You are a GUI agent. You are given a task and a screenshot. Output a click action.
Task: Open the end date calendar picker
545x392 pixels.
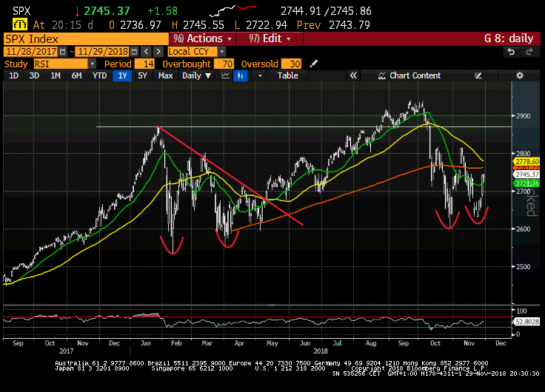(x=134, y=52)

--

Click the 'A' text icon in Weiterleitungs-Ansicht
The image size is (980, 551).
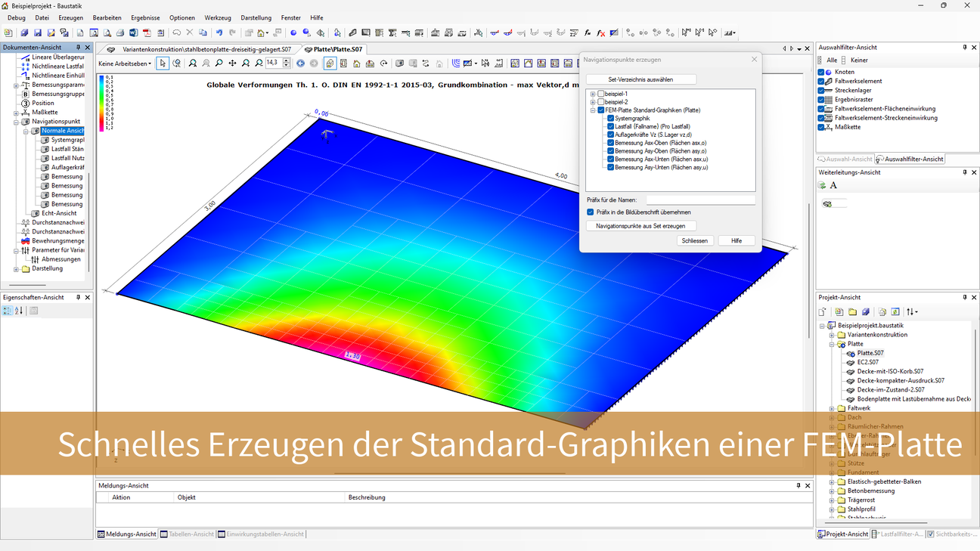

...

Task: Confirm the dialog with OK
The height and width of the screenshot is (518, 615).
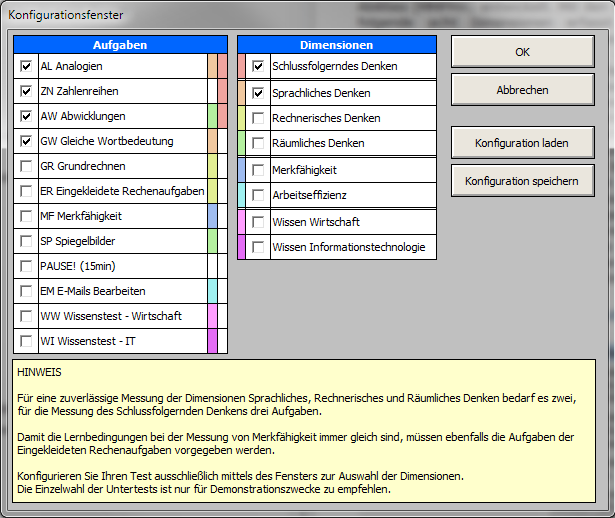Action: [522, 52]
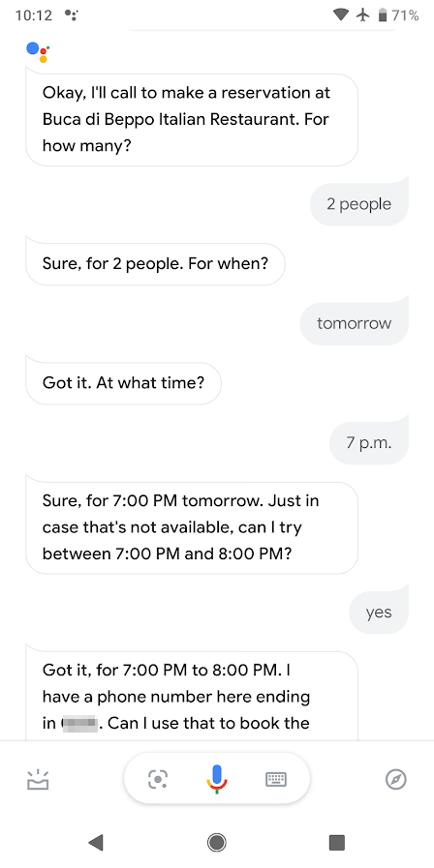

→ **What the exercise asks**
The expected output is exactly the lines of the listing above between the line holding "Click the 'A'" and the line holding "The image size is (980, 551).", inclusive.

→ **Problem solution**
Click the 'A' text icon in Weiterleitungs-Ansicht
The image size is (980, 551).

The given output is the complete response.